» SOURCE DOCUMENT:
==================================================

I need a "kicked in the gut" emoticon.

Success stories, anyone? Examples?


----------



## Coffee Amore (Dec 15, 2011)

You can start a new life. It's not too late at all.

My best friend's first husband cheated on her with many women. They divorced five years after their marriage. Luckily, they didn't have any children. It took her a while to find someone else. But she did. She's now in a great relationship with a man who treats her well. We like him so much more than the first husband. They're much more compatible with each other than she and the first husband. They also have a child together.


----------



## rj700 (Jun 22, 2012)

I can only tell you my W was 31 when we married, she already had a 9 & 11 yr old from bad 1st marriage. We had twins when she was 37. Just celebrated our 18th anniversary, twins are 12. Is she happy? Hmmmmm. She says yes. Is it perfect? Probably wouldn't be on this site if it was.

Too uplifting for you?


----------



## anotherguy (Dec 14, 2011)

Oh puh-lease.

We didnt even get married until we were almost 30 and didnt have our first child until I was 39.

Easy peasy. Plenty of time. We are now pushing 50, married 20 years with 2 great kids. It gets better all the time.

Might be a little tricky to find that exact someone that is on the same 'career trajectory' that you are on, but yeah - I see nothing that is even a long shot here.


----------



## anotherguy (Dec 14, 2011)

credamdóchasgra said:


> I need a "kicked in the gut" emoticon.
> 
> Success stories, anyone? Examples?


how about a butt kick?


----------



## COGypsy (Aug 12, 2010)

Honestly, to me it sounds stranger to get married and have kids in your 20's than in your 30's.

For my group of 4 or 5 close friends, I married young. I was 32 when I got married. Most of the rest were probably around 35. All of them are happily married. (I'm happily single again) All of them have at least one kid, some have two--all of them healthy and as adorable as toddlers can be. Most of them got pregnant naturally, the ones that didn't all had other issues going on that would have required fertility treatment regardless of their age.

I think you have the advantage of knowing yourself better, knowing what you do and don't want in a relationship better and can look forward to going into the future with a much stronger foundation than you might have when you were younger. And I personally think that goes a long way toward raising healthy, stable kids when they do come.


----------



## credamdóchasgra (Sep 24, 2010)

anotherguy said:


> Oh puh-lease.
> 
> We didnt even get married until we were almost 30 and didnt have our first child until I was 39.
> 
> ...


Keep it comin', I really really need it right now.

I have a friend who didn't get married till she was 39, to a wonderful man, and they have two beautiful kids. 

Might I add, I'm a "young" 32...in other words, I consistently take care of my body and skin, so physically I might be "younger." 

Although...tell that to my eggs 
AND, I wonder if the stress and sleeplessness wrought by this marriage is aging me.


----------



## credamdóchasgra (Sep 24, 2010)

COGypsy said:


> Honestly, to me it sounds stranger to get married and have kids in your 20's than in your 30's.

==================================================

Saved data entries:
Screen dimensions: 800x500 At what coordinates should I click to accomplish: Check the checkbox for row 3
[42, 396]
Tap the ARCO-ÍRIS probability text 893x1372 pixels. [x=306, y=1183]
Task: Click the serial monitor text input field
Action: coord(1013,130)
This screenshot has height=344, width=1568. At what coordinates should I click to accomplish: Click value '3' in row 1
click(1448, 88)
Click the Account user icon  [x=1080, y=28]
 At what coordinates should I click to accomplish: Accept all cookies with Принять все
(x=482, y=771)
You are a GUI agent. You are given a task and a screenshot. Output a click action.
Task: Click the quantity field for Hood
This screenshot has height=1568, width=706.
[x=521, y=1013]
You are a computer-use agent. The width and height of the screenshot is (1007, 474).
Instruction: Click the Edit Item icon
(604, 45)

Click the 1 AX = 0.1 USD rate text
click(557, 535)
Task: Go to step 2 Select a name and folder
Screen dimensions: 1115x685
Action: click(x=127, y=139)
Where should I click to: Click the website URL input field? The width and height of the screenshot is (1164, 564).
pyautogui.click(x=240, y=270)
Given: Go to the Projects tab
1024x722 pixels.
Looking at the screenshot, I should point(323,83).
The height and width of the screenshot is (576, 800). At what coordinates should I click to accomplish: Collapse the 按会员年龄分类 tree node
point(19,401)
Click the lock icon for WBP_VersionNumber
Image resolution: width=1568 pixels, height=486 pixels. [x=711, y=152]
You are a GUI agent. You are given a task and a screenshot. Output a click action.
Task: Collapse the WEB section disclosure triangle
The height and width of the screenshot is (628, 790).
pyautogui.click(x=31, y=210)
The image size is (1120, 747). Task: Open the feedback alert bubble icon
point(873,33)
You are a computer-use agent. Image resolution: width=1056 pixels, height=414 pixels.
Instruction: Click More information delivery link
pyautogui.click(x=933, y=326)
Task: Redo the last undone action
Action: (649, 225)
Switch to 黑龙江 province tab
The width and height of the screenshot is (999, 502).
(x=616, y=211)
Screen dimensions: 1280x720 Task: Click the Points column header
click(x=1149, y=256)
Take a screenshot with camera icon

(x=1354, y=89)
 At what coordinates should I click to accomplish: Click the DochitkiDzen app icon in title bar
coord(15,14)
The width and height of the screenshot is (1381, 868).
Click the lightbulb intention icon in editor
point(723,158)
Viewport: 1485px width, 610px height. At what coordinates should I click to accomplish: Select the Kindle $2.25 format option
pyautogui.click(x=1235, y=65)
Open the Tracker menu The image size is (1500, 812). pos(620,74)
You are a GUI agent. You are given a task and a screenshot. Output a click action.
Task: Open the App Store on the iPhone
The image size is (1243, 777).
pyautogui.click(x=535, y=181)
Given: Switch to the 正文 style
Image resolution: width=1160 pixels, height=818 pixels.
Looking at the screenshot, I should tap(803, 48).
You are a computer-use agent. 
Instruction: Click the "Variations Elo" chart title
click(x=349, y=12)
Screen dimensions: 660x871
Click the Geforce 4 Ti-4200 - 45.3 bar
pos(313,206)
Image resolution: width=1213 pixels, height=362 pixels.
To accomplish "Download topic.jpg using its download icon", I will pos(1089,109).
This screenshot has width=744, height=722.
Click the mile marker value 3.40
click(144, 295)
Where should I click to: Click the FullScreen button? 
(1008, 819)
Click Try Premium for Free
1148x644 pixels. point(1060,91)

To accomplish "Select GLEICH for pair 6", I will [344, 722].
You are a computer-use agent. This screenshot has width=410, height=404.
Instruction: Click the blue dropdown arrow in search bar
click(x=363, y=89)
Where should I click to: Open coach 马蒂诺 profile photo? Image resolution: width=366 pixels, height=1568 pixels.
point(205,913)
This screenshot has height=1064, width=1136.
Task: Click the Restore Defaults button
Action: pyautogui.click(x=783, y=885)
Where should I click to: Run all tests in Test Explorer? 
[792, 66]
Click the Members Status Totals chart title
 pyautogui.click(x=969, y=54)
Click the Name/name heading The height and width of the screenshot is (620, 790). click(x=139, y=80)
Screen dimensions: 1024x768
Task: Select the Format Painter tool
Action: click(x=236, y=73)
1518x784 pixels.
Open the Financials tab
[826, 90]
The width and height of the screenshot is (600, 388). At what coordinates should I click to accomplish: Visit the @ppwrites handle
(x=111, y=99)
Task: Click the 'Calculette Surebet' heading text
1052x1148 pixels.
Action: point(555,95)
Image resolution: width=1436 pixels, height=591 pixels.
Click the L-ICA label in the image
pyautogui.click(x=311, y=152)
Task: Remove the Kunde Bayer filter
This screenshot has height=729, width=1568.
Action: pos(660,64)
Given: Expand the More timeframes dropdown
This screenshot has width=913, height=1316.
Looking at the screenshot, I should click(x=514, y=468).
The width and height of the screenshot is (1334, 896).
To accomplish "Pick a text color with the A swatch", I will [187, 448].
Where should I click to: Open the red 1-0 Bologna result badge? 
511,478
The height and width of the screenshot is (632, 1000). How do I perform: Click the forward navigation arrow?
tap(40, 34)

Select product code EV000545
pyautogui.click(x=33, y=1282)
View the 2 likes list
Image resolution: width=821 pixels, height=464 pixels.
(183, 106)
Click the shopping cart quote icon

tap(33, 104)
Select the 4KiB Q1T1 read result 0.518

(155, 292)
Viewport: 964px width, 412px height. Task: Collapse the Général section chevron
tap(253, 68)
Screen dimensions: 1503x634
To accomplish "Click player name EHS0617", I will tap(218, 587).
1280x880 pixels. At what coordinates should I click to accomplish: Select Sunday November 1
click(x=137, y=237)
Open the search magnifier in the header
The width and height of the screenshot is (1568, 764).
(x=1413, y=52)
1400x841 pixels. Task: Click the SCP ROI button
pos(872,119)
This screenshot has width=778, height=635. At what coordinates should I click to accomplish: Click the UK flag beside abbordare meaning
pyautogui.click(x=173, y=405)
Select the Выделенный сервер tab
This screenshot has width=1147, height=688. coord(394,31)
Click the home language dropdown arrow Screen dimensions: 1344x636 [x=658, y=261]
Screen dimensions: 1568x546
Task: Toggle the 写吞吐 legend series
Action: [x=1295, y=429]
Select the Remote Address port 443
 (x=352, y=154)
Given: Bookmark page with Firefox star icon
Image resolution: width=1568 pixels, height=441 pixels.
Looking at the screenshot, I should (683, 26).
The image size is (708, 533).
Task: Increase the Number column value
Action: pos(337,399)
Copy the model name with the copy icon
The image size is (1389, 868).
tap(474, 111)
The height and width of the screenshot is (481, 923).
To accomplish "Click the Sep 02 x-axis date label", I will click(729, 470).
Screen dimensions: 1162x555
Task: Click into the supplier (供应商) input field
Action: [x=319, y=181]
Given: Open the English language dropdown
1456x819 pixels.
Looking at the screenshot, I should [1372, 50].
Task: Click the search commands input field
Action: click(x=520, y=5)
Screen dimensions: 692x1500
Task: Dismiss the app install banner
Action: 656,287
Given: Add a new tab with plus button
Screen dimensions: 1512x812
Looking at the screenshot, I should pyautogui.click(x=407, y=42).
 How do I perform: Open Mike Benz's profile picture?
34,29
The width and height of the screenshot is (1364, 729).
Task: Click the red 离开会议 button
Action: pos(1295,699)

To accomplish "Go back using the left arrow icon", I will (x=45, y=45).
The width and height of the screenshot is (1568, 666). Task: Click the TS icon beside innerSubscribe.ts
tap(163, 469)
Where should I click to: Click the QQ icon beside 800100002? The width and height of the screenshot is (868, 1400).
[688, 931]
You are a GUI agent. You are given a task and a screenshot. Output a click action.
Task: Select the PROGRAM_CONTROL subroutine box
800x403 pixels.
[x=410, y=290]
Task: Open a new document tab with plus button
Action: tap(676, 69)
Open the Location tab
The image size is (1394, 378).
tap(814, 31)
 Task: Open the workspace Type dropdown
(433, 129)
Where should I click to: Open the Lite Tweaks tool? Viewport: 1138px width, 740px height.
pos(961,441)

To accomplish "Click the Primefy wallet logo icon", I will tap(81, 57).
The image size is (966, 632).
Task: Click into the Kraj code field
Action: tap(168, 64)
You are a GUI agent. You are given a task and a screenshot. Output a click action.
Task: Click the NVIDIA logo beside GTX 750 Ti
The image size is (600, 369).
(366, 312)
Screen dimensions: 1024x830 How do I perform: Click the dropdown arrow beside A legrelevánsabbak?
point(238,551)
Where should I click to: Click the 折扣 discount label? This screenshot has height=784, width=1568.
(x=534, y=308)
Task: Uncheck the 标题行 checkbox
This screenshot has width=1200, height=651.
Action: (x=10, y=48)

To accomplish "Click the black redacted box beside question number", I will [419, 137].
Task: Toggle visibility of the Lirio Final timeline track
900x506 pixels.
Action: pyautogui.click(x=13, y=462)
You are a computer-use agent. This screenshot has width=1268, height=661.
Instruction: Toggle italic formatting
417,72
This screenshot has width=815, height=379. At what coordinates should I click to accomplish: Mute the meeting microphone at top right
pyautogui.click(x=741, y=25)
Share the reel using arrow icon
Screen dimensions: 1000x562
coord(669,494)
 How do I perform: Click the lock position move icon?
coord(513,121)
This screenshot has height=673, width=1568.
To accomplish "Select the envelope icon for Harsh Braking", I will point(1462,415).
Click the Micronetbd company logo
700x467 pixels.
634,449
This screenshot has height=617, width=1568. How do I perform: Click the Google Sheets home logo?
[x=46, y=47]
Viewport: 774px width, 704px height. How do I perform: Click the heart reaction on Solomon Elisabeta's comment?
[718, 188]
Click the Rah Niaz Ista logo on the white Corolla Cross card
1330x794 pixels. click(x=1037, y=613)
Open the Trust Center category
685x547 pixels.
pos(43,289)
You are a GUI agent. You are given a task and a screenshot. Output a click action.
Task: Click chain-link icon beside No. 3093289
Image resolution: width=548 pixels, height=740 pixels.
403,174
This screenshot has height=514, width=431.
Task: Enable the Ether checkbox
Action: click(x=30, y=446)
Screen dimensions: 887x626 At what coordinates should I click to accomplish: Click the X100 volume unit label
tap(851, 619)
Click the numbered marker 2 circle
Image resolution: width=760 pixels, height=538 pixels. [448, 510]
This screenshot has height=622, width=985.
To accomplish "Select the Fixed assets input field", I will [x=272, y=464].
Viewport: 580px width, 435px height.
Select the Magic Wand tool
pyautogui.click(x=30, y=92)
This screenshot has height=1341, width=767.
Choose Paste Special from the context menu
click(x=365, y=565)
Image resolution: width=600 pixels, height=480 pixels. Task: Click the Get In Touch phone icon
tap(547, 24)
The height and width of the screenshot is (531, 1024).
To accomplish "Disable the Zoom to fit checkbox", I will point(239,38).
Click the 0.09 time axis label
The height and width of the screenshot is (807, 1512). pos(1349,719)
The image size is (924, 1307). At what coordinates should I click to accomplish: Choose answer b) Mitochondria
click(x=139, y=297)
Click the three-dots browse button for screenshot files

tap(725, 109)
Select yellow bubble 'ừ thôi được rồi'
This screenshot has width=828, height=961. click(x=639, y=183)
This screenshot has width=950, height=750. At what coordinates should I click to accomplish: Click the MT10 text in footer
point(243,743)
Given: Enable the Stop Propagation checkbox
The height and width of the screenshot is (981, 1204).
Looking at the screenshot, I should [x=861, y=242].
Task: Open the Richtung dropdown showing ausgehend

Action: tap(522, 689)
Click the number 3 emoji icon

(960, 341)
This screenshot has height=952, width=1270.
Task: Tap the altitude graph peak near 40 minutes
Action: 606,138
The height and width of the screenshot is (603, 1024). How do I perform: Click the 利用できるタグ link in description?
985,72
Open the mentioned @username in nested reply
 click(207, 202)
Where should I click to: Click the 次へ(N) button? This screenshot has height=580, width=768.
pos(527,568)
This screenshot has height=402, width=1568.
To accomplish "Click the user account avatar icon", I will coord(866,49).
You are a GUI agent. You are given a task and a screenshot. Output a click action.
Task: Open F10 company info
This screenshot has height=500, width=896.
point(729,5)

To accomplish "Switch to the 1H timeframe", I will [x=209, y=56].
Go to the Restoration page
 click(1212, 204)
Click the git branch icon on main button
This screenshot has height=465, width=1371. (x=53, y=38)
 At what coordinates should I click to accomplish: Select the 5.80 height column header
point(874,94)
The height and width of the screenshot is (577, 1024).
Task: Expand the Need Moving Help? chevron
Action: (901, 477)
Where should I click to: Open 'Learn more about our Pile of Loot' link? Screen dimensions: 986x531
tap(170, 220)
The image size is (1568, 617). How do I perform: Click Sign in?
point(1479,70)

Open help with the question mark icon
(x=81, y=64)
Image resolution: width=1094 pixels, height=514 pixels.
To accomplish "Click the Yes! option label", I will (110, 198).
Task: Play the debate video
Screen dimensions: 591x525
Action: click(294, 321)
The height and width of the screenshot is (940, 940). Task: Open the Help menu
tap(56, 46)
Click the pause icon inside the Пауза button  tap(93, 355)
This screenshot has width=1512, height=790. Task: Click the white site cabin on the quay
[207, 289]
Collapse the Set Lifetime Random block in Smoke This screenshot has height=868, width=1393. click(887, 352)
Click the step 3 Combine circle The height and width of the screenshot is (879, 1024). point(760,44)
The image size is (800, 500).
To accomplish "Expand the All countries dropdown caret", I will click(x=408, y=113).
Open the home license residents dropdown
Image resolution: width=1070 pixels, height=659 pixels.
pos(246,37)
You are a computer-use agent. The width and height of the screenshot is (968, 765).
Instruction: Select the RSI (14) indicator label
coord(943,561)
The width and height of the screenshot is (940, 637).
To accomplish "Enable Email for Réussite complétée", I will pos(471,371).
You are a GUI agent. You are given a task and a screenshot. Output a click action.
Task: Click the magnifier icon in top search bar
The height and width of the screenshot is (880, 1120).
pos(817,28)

==================================================

» TASK SET:
a – According to the forum thread, how old was COGypsy when getting married?
b – In the forum thread, rewrite the part from "I can only tell" up to and including "uplifting for you?", putting "wedding anniversary" in place of "anniversary".
c – Shorten the forum thread's paragraph that begins "For my group of 4 or 5 close friends", keeping its main facts.

» TASK-BY-TASK ANSWERS:
a – 32

b –
I can only tell you my W was 31 when we married, she already had a 9 & 11 yr old from bad 1st marriage. We had twins when she was 37. Just celebrated our 18th wedding anniversary, twins are 12. Is she happy? Hmmmmm. She says yes. Is it perfect? Probably wouldn't be on this site if it was.

Too uplifting for you?

c – Among my 4 or 5 close friends, I married young, at 32, and most of the others married at about 35. All of them are happily married (I'm single again), and each has one or two healthy kids. Most got pregnant naturally. Those who didn't had other issues that would have needed fertility treatment at any age.